With the Scottish Government pledging to increase the provision of free early learning and childcare to 1,140 hours per year by 2020, Dorothée Leslie insists it is up to Holyrood ministers, industry and education institutions like Fife College to ensure the kingdom is developing a workforce and retaining the skills needed to accommodate such areas of growth.
As lack of childcare can deter parents from getting back to work, Mrs Leslie recognises the growing demand brings with it greater opportunities to work in the sector, something the college is determined to take advantage of.
“To help meet the demands for new childcare professionals, we are working hard to promote the benefits of a career in childcare ensuring there are enough places available for our young people and mature students returning to education to gain the necessary qualifications they need,” she said.

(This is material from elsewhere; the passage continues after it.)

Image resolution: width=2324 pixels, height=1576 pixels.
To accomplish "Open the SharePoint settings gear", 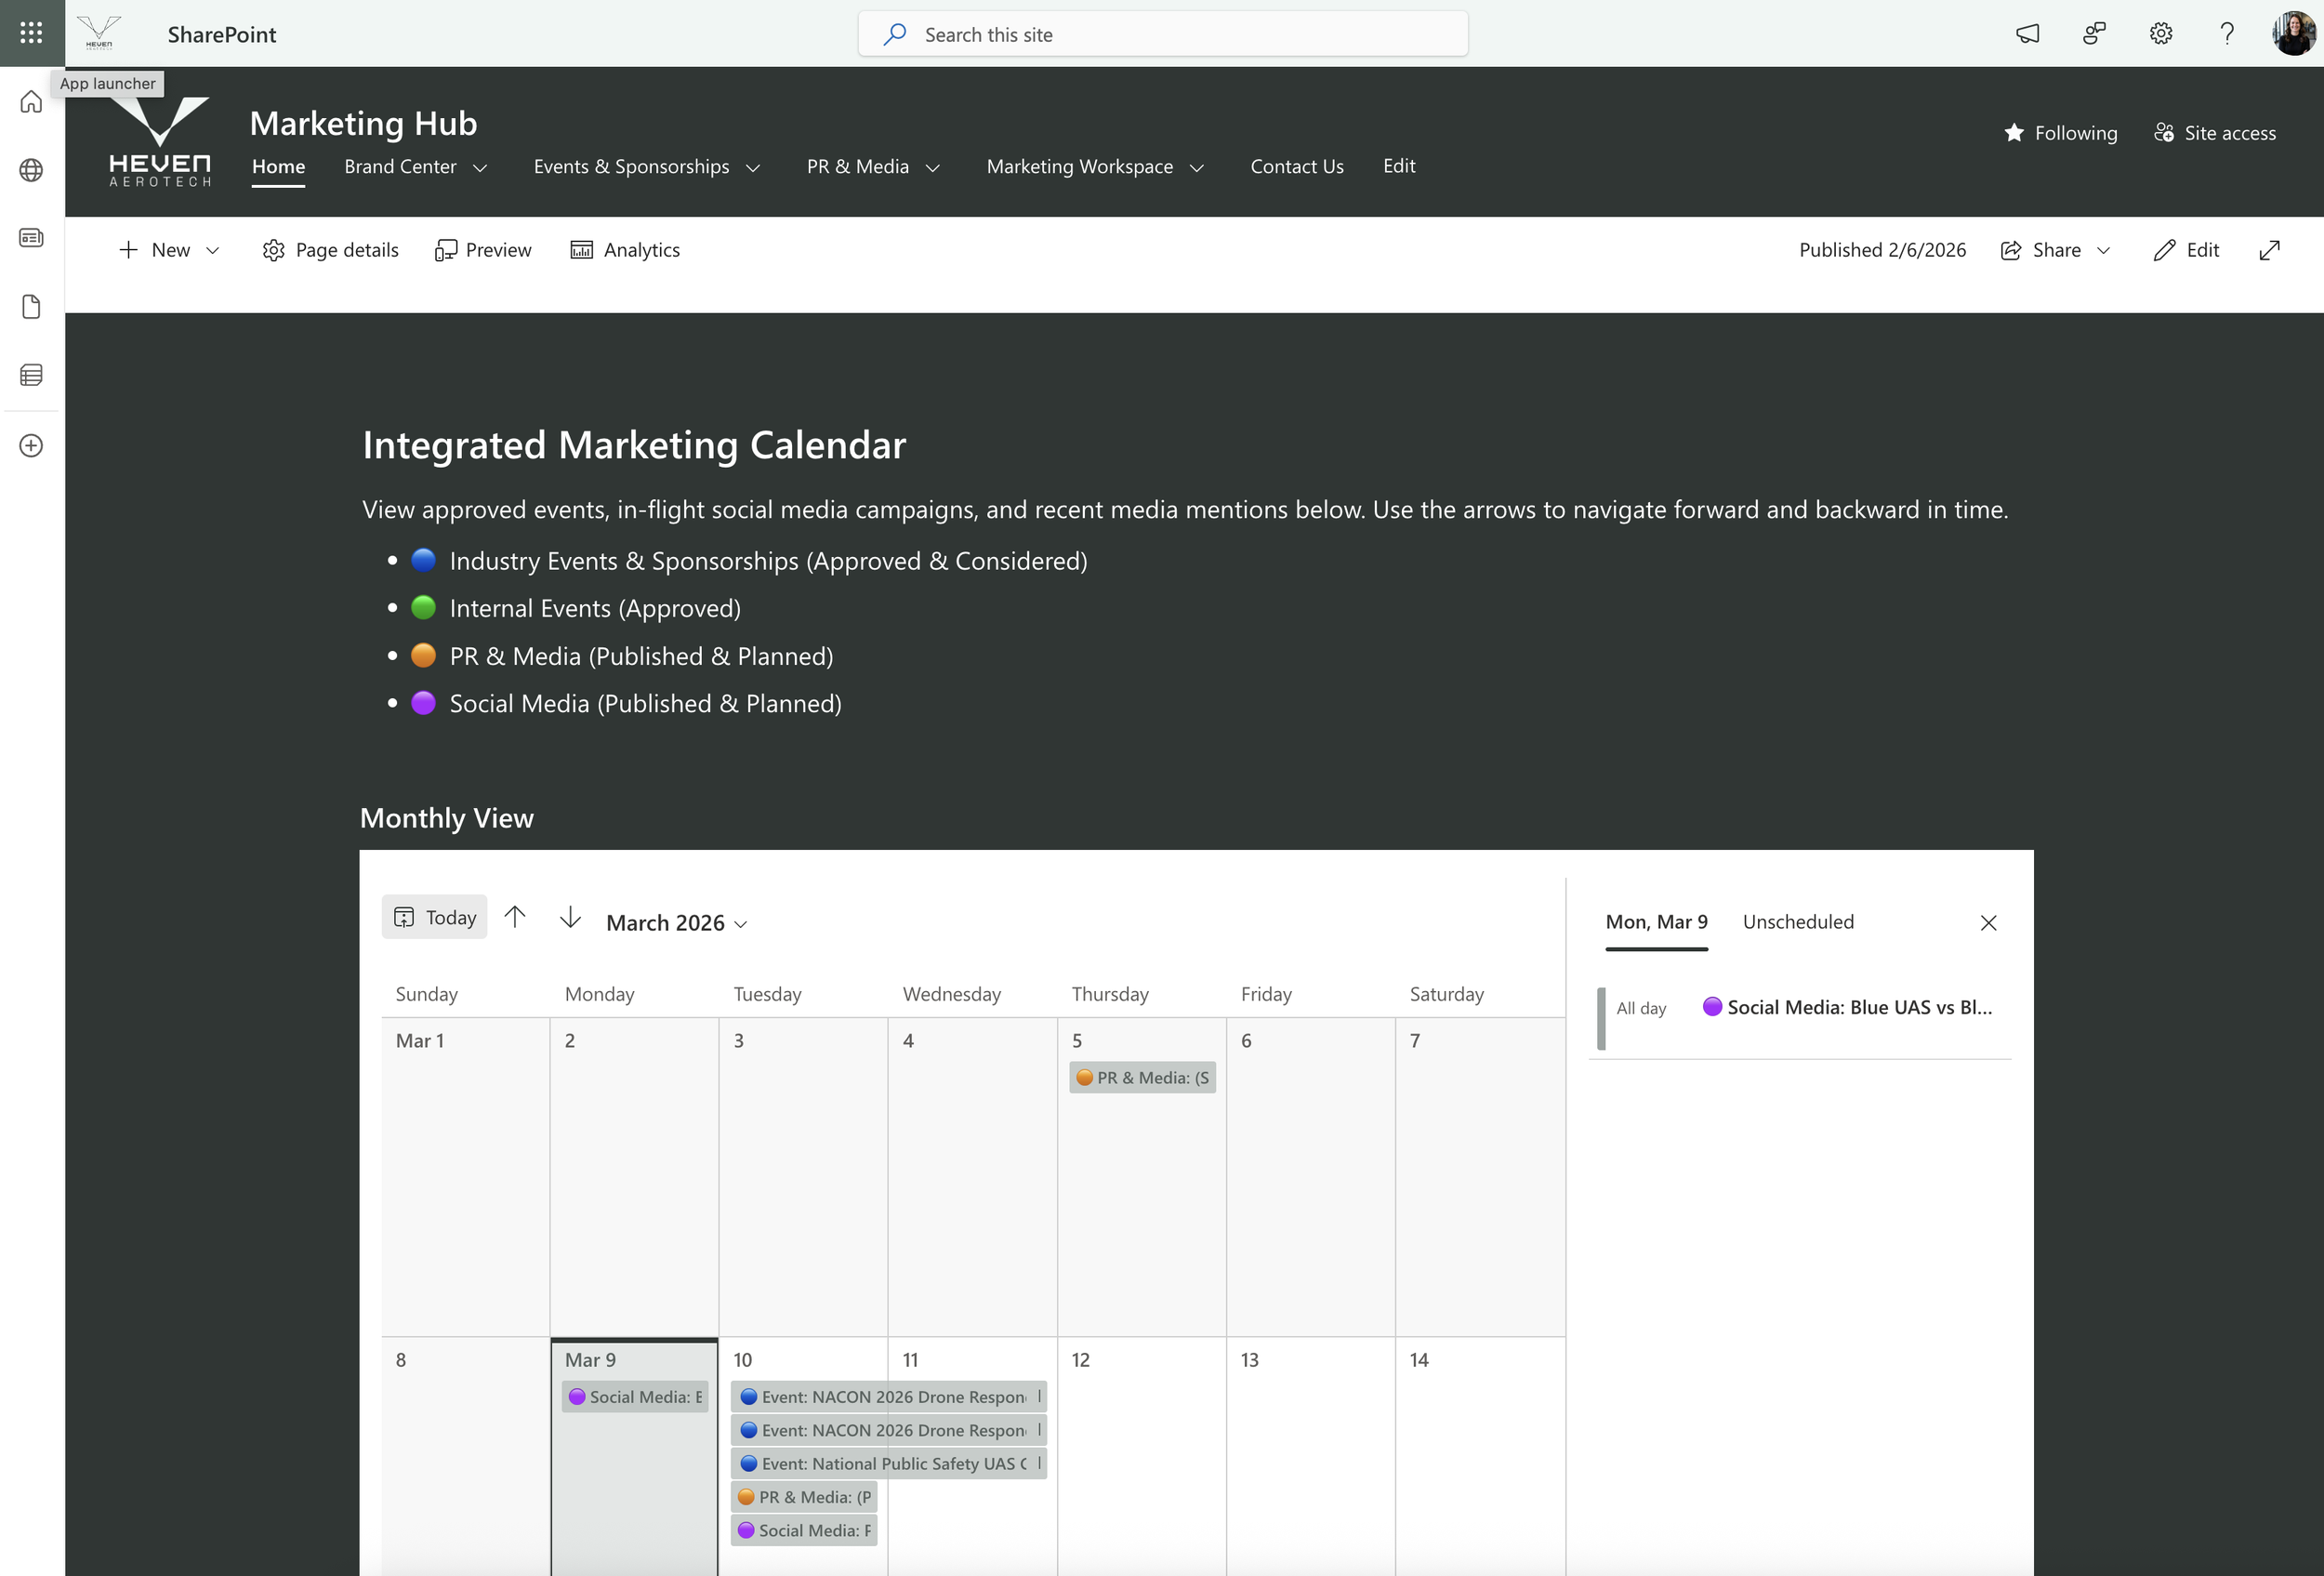I will [2161, 33].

“Extra places are available on our extremely popular HNC: Childhood Practice course, as well as on the new part-time HNC to meet the demand.
“With the requirements of the modern workforce changing all the time and skills gaps emerging in areas including technology, engineering and childcare, we must ensure Fife’s future workforce is equipped with the necessary training and skills required to succeed in such areas.
“By upskilling our workforce for the future, we can ensure that youth unemployment reduces, productivity increases in the region and that Fife contributes significantly to Scotland’s growing economy.”
According to Fife Economy Partnership, Fife’s employment rate returned to pre-recession levels this year but the region is still suffering from issues that limit economic growth including an ageing workforce, higher than average rates of youth unemployment and lower than average earnings and productivity.
However, business turnover is increasing, and Ms Leslie has pinpointed engineering as another area that needs to be targeted, suggesting the UK still suffers from a “chronic shortage” of skills in that sector.
“This represents a huge employment opportunity in Fife, but in order to bridge this gap we must encourage more young people to keep studying STEM subjects at school and better educate teachers and career advisers about the skills required to succeed in this field,” she added.
“Colleges and universities must also work closely with employers, who need to plan for their workforce of the future, by assessing what skills they need.”
Current estimates also suggest there will not be enough skilled people to meet the growing demand for digital skills in the UK, with figures from the UK Commission for Employment and Skills noting that a staggering 1.2 million digitally skilled people will be needed by 2022.
“That’s why it is a key priority sector for us at Fife College,” Ms Leslie continied.
“We, along with schools, universities and other colleges, have a responsibility to ensure that we are providing our workforce with the digital skills they need to succeed in the modern workplace as demand is set only to increase.”